Table 7 Association of steroid use and secondary infection in the COVID-19 cohort Limitations and weaknesses

In this historical cohort study, we are unable to differentiate between association and causation of SI and increased morbidity among our COVID-19 cohort. It may be that SI did not cause an increase in morbidity and that this subset of COVID-19 patients were more critically ill from the outset and therefore more likely to have longer hospital and ICU stays and extended mechanical ventilation. Interestingly, there was a higher prevalence of chronic lung disease and immunosuppression among the influenza cohort, which would be expected to predispose to worse clinical outcomes if they had developed a SI, but this was not seen. This speaks to COVID-19’s broad mechanisms in causing severe illness and thus, despite the rate of SI not being statistically different, clinical outcomes in this population were worse.

Another limitation of this study is the subjective nature of diagnosing bacterial infections and potential difficulty differentiating infection from colonization (in pneumonia for example). Nevertheless, we used CDC definitions for bacterial infections and if there was any disagreement between the authors a full discussion was had and consensus reached.

While the relatively smaller size of our comparison cohort is a drawback, we feel that the 2018–2019 influenza season was the best control group to use considering the severity and high level of critical illness locally during this influenza season. The 47 patients with influenza were all the patients admitted to the TGH and TWH ICUs that season, so it was not possible to increase this sample size. A consequence is that the CI for the OR relating risk of SI to COVID-19 is wide and cannot rule out what may be important increases or decreases in risk. A case-matched retrospective study may have addressed this limitation although would mean not all available COVID-19 patient data would be used. We do, however, feel that the comparison of the COVID-19 with the influenza cohort in an identical clinical setting is a unique strength of this study. The diversity of our population is also a unique strength of this study.

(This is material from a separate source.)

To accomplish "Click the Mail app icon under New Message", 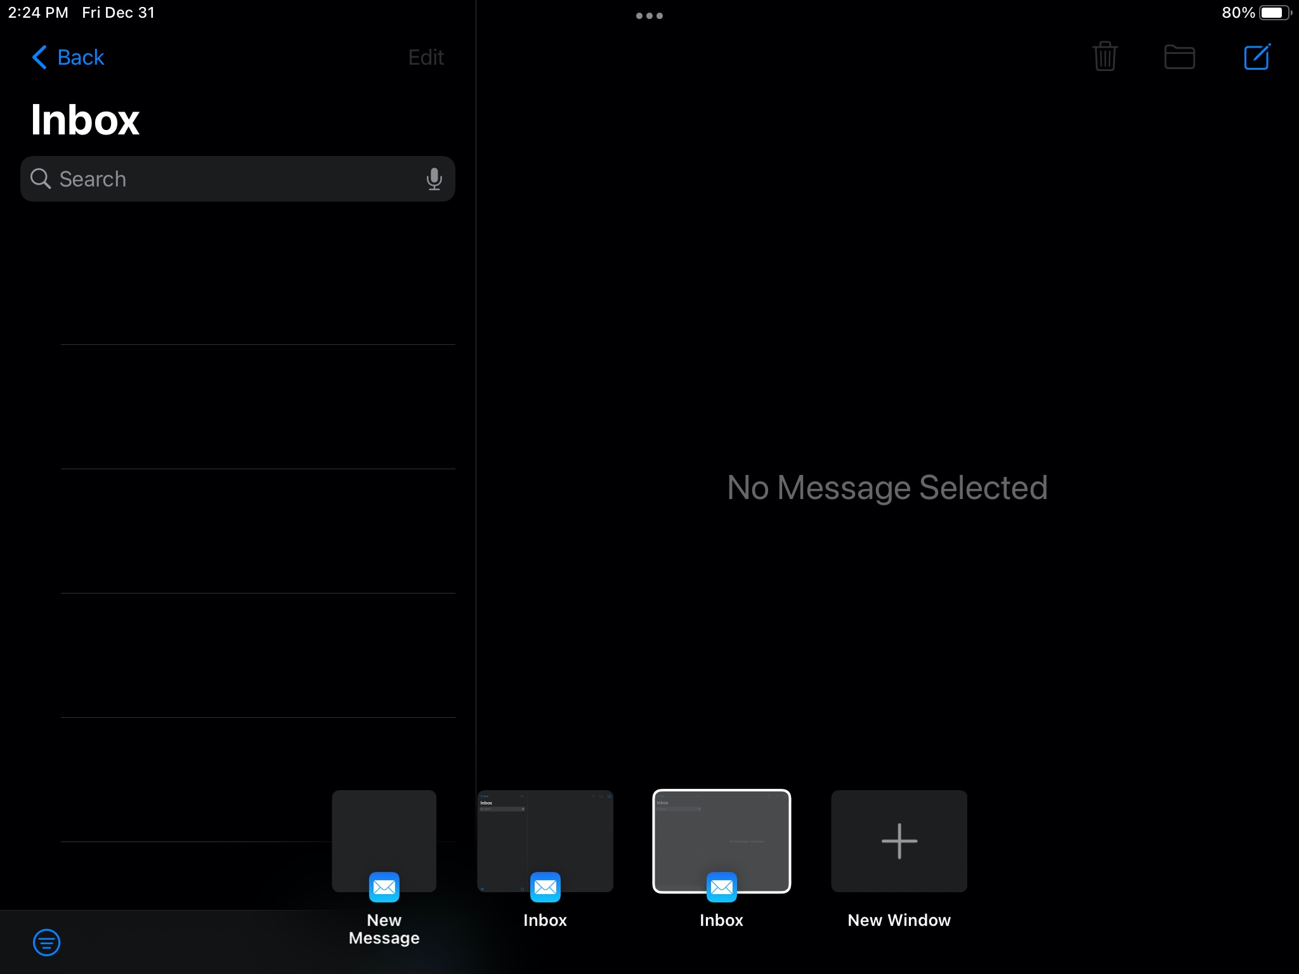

Finally, we recognize that much has changed since the initial wave of the pandemic in terms of therapeutic options. In particular, the use of steroids and other immunomodulators (e.g., IL6 receptor antagonist, tocilizumab) is now standard of care in critically ill patients.23,24 The impact of these therapies on SI has not been extensively studied, but mechanistically, they should increase rates of SI because of their immunomodulatory role. The multivariate analysis of our COVID-19 cohort receiving steroids showed significantly higher rates of SI, although number of patients analyzed was small. It is also feasible that effective therapeutic treatments may shorten the course of critical illness making patients less prone to nosocomial illness.23,24,25 Our study, because of its timing in early 2020, provides a unique comparison between critically ill patients who received steroids and those who did not.

Research context and contribution to current knowledge

Many previous studies of SI lacked sufficient detail to allow application to specific patient groups with major limitations being failure to differentiate between healthcare settings (critically ill vs not), lack of granular detail on SI, and their risk factors.26

We addressed gaps in the literature by focusing on ICU patients, extracting extensive detail from available data, and having a control group—a critically ill influenza cohort—with influenza having a known association with SI.

Finally, our study includes a clinically diverse critically ill population with both patients referred to TGH from across the province and patients directly admitted via the emergency department to TWH and TGH.